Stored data
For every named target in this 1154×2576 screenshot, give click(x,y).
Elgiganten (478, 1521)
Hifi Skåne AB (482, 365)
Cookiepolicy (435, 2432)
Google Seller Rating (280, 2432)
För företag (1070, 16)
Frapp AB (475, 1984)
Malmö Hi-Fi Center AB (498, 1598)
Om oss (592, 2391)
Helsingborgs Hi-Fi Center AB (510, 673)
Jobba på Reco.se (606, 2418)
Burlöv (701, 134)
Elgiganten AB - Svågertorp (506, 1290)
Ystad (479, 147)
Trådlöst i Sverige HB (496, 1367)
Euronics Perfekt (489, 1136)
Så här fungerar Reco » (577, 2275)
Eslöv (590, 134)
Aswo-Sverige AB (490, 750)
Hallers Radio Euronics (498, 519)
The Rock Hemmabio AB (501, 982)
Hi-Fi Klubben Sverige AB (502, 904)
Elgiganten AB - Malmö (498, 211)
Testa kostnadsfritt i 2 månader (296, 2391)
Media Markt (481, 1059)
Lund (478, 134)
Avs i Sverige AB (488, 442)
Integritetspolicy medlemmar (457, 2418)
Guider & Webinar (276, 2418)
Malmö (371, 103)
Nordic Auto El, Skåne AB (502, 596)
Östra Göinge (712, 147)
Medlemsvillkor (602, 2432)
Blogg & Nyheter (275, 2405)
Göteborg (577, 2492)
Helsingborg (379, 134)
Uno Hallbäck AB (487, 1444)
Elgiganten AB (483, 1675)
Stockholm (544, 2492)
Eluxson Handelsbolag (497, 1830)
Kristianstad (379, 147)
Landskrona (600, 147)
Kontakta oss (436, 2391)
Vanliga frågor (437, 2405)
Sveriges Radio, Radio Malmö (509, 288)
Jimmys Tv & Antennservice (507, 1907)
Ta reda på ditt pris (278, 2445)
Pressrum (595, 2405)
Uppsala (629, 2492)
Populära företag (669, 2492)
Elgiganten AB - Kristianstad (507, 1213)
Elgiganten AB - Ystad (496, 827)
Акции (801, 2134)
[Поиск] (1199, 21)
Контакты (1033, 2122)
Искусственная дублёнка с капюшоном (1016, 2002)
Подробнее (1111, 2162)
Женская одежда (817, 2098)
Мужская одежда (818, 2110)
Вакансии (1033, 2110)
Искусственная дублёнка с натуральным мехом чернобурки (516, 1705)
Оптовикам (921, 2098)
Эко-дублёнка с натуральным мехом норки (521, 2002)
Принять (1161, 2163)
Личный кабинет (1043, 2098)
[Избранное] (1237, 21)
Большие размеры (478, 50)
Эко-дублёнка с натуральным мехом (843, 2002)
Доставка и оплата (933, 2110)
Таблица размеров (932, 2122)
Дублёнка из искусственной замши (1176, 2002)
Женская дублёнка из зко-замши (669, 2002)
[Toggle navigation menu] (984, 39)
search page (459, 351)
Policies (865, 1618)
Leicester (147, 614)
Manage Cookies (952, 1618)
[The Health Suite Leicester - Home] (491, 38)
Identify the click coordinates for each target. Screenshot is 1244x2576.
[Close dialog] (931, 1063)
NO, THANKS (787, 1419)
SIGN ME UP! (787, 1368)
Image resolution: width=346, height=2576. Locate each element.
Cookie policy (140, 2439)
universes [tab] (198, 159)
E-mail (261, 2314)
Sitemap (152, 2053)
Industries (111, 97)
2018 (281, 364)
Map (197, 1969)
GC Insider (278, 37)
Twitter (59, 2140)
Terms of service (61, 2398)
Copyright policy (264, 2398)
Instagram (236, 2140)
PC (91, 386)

WHAT THE EXERCISE ASKS
Above are records; repeat only the lines starting at the line with "Jimmys Tv & Antennservice (507, 1907)" and ending at the line with "Личный кабинет (1043, 2098)", exactly as they appear, both included.

ANSWER BOX
Jimmys Tv & Antennservice (507, 1907)
Ta reda på ditt pris (278, 2445)
Pressrum (595, 2405)
Uppsala (629, 2492)
Populära företag (669, 2492)
Elgiganten AB - Kristianstad (507, 1213)
Elgiganten AB - Ystad (496, 827)
Акции (801, 2134)
[Поиск] (1199, 21)
Контакты (1033, 2122)
Искусственная дублёнка с капюшоном (1016, 2002)
Подробнее (1111, 2162)
Женская одежда (817, 2098)
Мужская одежда (818, 2110)
Вакансии (1033, 2110)
Искусственная дублёнка с натуральным мехом чернобурки (516, 1705)
Оптовикам (921, 2098)
Эко-дублёнка с натуральным мехом норки (521, 2002)
Принять (1161, 2163)
Личный кабинет (1043, 2098)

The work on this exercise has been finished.